To enable the NTP server, the Enabled parameter needs to be set to 1. Then we restart the service with the command net stop w32time && net start w32time.

After restarting the NTP service, the server is already active and can serve clients. You can switch to cioma with the help of the w32tm/query/configuration command. This command displays the full list of service parameters. As soon as NtpServer has set up the Enabled:1 row, then everything is safe, the server works for an hour.

In order for the NTP server to be able to serve clients, the firewall needs to open UDP port 123 for incoming and outgoing traffic.

Basic NTP server setup

Open the registry key:

HKLM\System\CurrentControlSet\services\W32Time\Parameters.

NoSync - NTP server is not synchronized at any time. The system yearbook is written into the CMOS chip of the server itself (for example, this yearbook can be synchronized with the NMEA device via RS-232);

NTP - the NTP server is synchronized with the outgoing servers for the hour, as specified in the NtpServer registry parameter;

NT5DS - NTP server zdіysnyuє zgіznіzіyu zgіdnou ієєєєrіhієyu;

AllSync - NTP server wins for synchronization of all available devices.

The value for the lock for the computer to enter to the domain is NT5DS, for the hosted computer - NTP.

The NtpServer parameter specifies NTP servers, from which to synchronize the clock data of the server. At the request of some settings, the Microsoft NTP server (time.windows.com, 0x1), for the consumer, you can add more NTP servers, entering their DNS names or IP addresses through a space. For example, you can add a flag (for example, 0×1) which determines the synchronization mode with the server to the hour.

The following values ​​are allowed for the mode:

SpecialPollInterval, which is in the registry:

HKLM\System\CurrentControlSet\services\W32Time\TimeProviders\NtpClient.

Vin is set in seconds and for locking, its value is 604 800, which becomes 1 day. Tse already rich, that Varto change the value of SpecialPollInterval to a reasonable value - 1 year (3600).

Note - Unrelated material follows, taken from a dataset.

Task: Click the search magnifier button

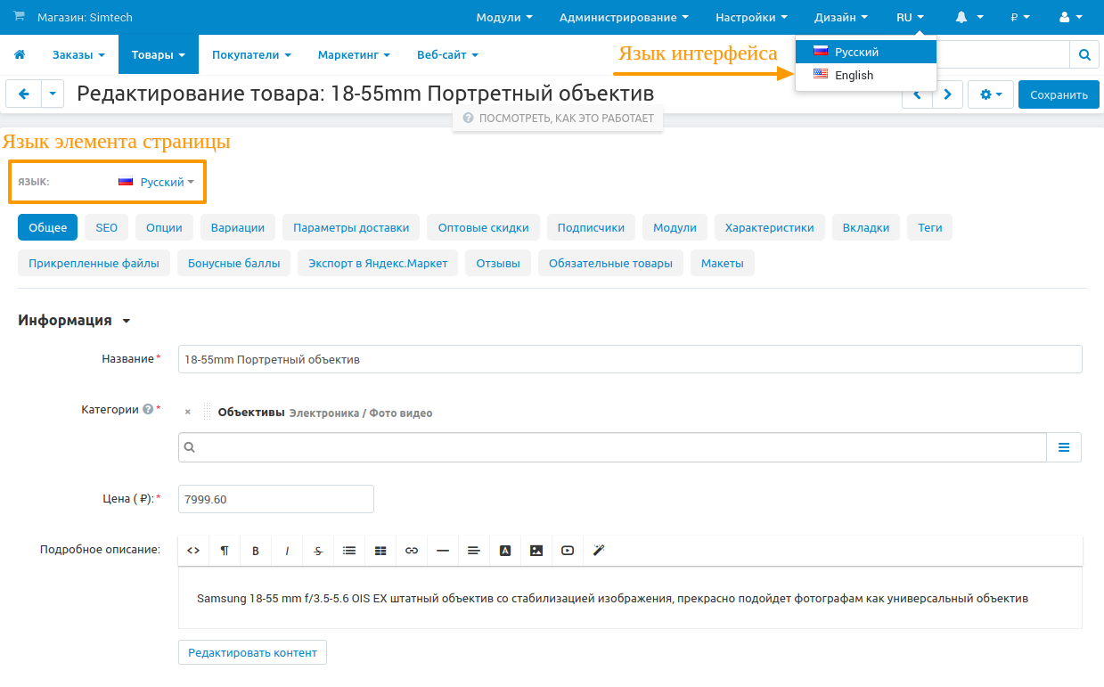Action: coord(1084,55)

After installation, it is necessary to update the configuration of the service. You can do this with the w32tm/config/update command.

І more commands for setting up, monitoring and diagnostics of the service:

w32tm /monitor – for additional options, you can find out if the system hour of a given computer is checked by the hour on the domain controller or on other computers. For example: w32tm /monitor/computers:time.nist.gov

w32tm / resync - for additional help of the command, you can set the computer to synchronize with the server at the hour that it is victorious.

w32tm /stripchart – shows the difference between the hour and the exact date on the remote computer. Team w32tm /stripchart /computer:time.nist.gov /samples:5 /dataonly split 5 pairs from the designated dzherel and see the result in the text view.

w32tm /config - This is the main command that is used to set up the NTP service. For help, you can set a list of servers per hour, the type of synchronization, and much more. For example, you can recalculate the value for the promotion and set the synchronization time with the current clock, you can use the command w32tm /config /syncfromflags:manual /manualpeerlist:time.nist.gov /update

w32tm /query - Show service settings inline. For example, the command w32tm /query /source will show more timely, and w32tm /query /configuration will show all the parameters of the service.

net stop w32time - Starts the service for the hour as it is running.

w32tm /unregister - unregister the hour service from the computer.

w32tm /register - registers the hour service on the computer. With this, all the parameters in the registry are created anew.

net start w32time - starts the service.

Features noted in Windows 7 - the service does not start automatically for an hour when Windows starts. Fixed in SP1 for Windows 7.